Je fis un énorme effort pour tourner le dos à la boîte bleue, celle qui hantait mes rêves depuis des décennies puis pour marcher vers Ianto. Comme un automate, je le choisissais lui mais une immense tristesse ralentissait mes pas. Il se releva, vint vers moi et me prit dans ses bras. Les miens étaient ballants, je ne pouvais pas le serrer comme lui le faisait. Je souffrais, je souffrais terriblement.
- Je l'entends, murmura-t-il à mon oreille, il me parle dans ma tête. Il ne veut pas de toi mais je suis en train de le convaincre. Le Docteur est furieux à l'intérieur …
- Comment le sais-tu ? réussis-je à articuler encore abasourdi.
- Le Tardis me le dit, me souffla-t-il à l'oreille, le Docteur lui a donné de nouvelles coordonnées mais … je lui ai demandé de rester avec moi. Avec nous …
- Et alors ? le coupais-je trop impatient et inquiet de savoir.
- Il écoute …
Après quelques douloureuses minutes d'attente, où Ianto avait fermé ses yeux et où moi je me liquéfiais sur place, j'entendis à nouveau le bruit du Tardis qui décolle. Il disparut sous nos yeux …
- Il est au Hub Jack, je lui ai montré cet endroit, demandé d'y aller … Rejoignons-les ! me dit-il en souriant.
Je le suivais sans rien dire, je réalisais à peine ce que je venais de faire … j'avais dû mal à y croire. Mon portable vibrait dans ma poche mais je n'en avais que faire.
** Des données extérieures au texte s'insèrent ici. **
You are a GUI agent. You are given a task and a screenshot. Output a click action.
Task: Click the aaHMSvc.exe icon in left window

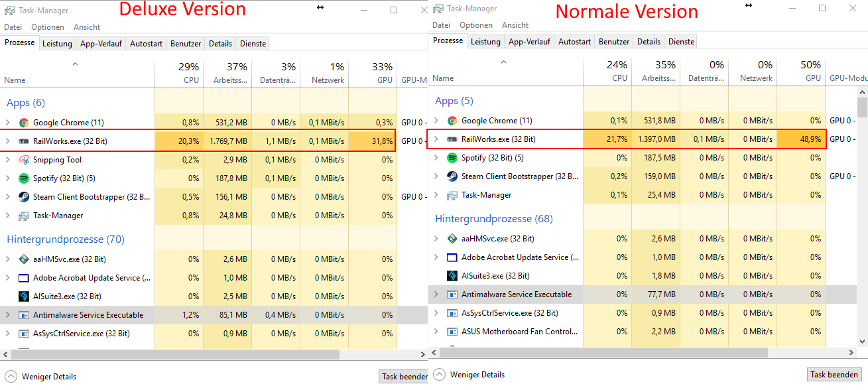24,259
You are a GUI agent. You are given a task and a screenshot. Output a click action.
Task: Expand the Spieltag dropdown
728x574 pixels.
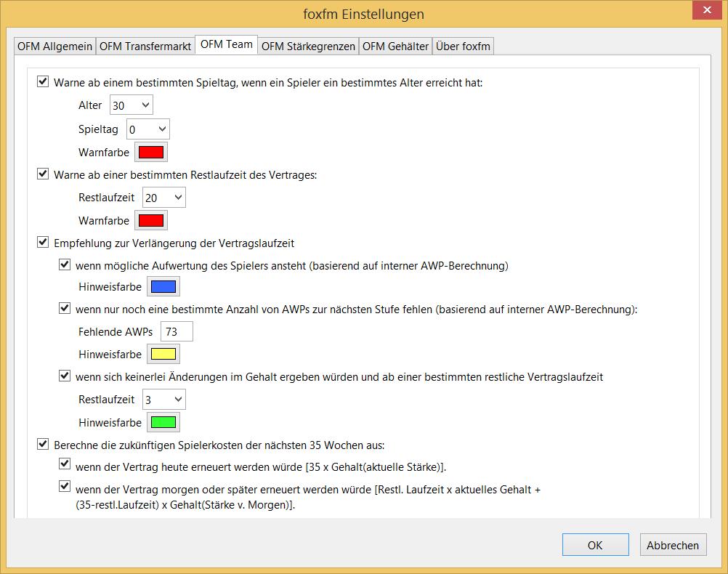coord(147,129)
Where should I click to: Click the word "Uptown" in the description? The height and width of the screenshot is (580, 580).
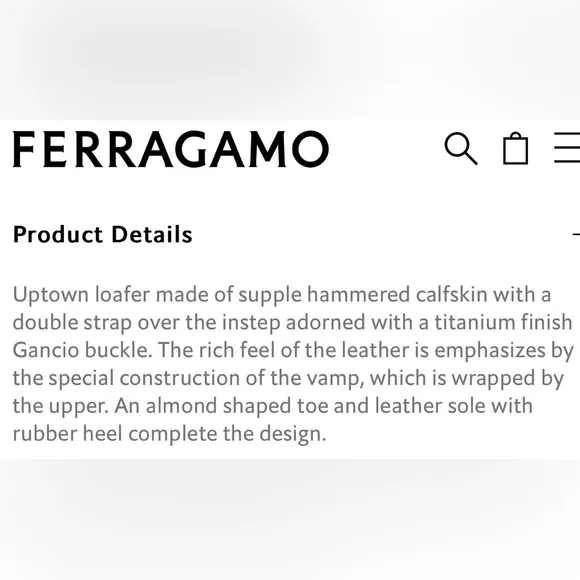coord(51,296)
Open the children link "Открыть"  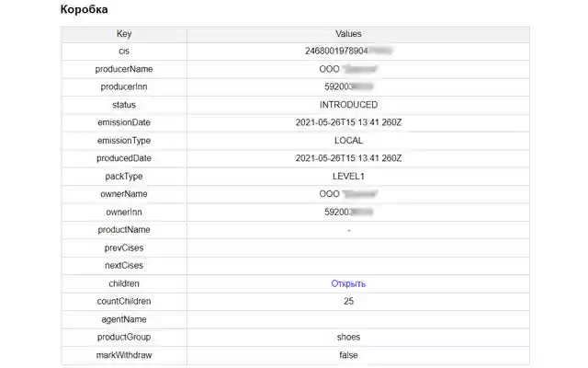348,283
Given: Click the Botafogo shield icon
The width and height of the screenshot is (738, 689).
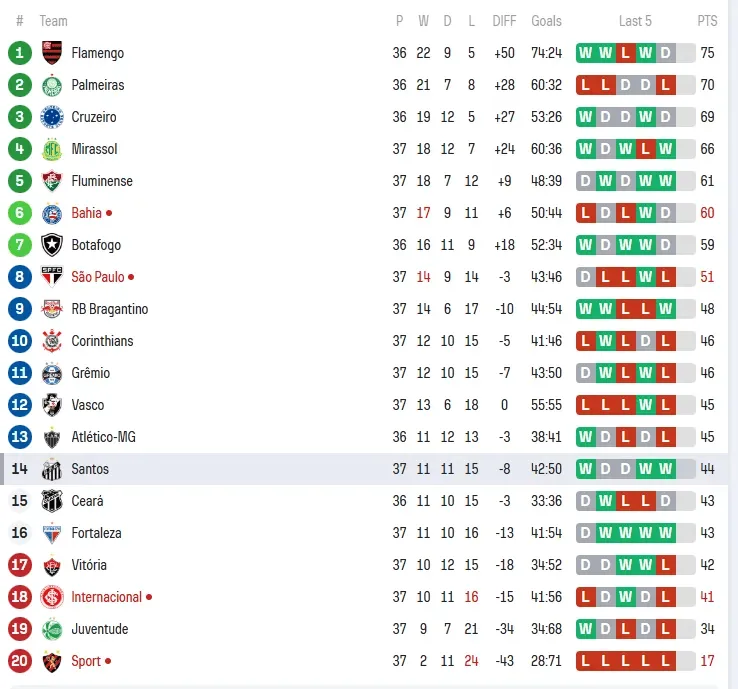Looking at the screenshot, I should click(x=52, y=245).
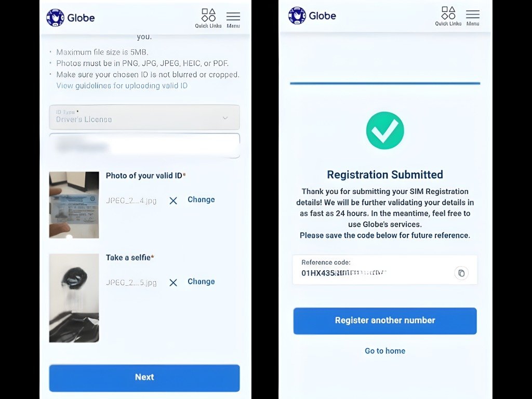The width and height of the screenshot is (532, 399).
Task: Remove the selfie file with the X
Action: 173,282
Ianto en revanche vint le chercher.
- Tosh vient de me confirmer que le Tardis est en plein milieu du Hub, déclara-t-il en raccrochant.
J'avais une seconde chance de le voir, je ne pus retenir un sourire qui s'échappa, immense et trouva un écho sur le visage de Ianto.
Nous courûmes tous les deux vers les quais, j'eus même la présence d'esprit de verrouiller le SUV en passant devant. Le cliquetis de l'eau, le bureau de l'office de tourisme, le long couloir qui mène à notre base souterraine, l'ouverture de la lourde porte … tout cela passa en un instant, l'excitation de le retrouver revenait, intacte. Le Tardis trônait au centre du Hub ! Il était là, chez moi … de tous les objets entreposés ou qui avaient été de passage dans ce lieu, le Tardis en était le joyau. Jamais je n'aurais imaginé cela possible, même dans mes rêves les plus fous …
Je m'approchais, tout comme Ianto et nous fûmes rejoints par Tosh et Owen. Ce dernier avait une arme en main, je lui intimais l'ordre de la poser. Nous étions tous les quatre devant la porte, hypnotisés par cet objet rare et unique dans l'univers. Moi, j'attendais que le Docteur se décide enfin à se montrer. Quand la porte s'ouvrit mon cœur s'accéléra, nous y étions, enfin.
Le Docteur sortit du Tardis, accompagné d'une jeune femme, tous deux l'air circonspects, il me regarda les sourcils froncés, je ne le reconnus pas. Il s'était régénéré, une nouvelle forme en tous points nouvelle. Il ne s'attarda pas sur moi, son regard se posa sur Ianto. Moi, en revanche je le dévorais des yeux. Beaucoup plus mince que la forme que je connaissais mais pas moins charmant. Fini le blouson de cuir, il portait un costume marron à fines rayures et des baskets … beaucoup plus attaché à son apparence, me sembla-t-il. Et, oh, beaucoup, beaucoup plus de cheveux. Il était tout à fait à mon goût mais, le contraire aurait été étonnant.
Les écarquilla les yeux, puis se prit la tête entre les mains en hurlant, tandis que Ianto s'effondrait tel un pantin. J'eus assez de reflexes pour le soutenir avant que sa tête n'heurte lourdement le sol. Cette rencontre tournait mal sans que je sache pourquoi, je me penchais vers Ianto en regardant le Docteur qui avait cessé de crier, cette fois c'était moi qui étais interloqué. Ianto ne revenait pas à lui, Owen qui s'était immédiatement agenouillé releva son regard et je compris. Il était mort.
- Je suis désolé Jack, déclara le Docteur.